* _Data records_
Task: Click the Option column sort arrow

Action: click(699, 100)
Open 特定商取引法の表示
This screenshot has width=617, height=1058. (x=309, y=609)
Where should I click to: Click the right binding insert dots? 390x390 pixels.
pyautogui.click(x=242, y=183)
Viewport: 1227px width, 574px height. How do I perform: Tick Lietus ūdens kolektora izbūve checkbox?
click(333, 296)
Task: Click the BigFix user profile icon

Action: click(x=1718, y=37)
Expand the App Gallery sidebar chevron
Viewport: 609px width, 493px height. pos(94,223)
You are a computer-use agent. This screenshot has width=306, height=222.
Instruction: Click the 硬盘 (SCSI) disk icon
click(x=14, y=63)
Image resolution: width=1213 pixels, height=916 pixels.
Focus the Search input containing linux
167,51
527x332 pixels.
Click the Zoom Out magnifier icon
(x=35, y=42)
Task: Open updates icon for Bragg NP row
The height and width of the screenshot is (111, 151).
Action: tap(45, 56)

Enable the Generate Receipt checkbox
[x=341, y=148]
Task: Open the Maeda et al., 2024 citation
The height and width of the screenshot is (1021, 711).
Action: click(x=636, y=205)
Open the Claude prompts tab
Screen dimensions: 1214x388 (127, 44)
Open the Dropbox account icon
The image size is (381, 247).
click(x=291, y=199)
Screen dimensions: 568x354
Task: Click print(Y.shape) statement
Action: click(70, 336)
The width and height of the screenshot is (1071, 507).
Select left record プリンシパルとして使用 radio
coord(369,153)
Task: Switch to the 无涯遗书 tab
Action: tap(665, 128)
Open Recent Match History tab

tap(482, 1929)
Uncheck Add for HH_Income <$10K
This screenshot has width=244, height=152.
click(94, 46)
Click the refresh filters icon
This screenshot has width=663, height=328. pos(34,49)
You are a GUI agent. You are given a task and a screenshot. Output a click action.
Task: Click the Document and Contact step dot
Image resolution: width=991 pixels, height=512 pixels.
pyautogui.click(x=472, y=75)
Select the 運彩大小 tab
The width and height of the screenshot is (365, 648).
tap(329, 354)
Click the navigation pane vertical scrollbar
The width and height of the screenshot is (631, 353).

* _Exercise_
Report every line of the preceding listing where the string "agent" occurs.

* _Solution for this problem_
You are a computer-use agent. This screenshot has width=306, height=222.
You are a GUI agent. You are given a task and a screenshot. Output a click action.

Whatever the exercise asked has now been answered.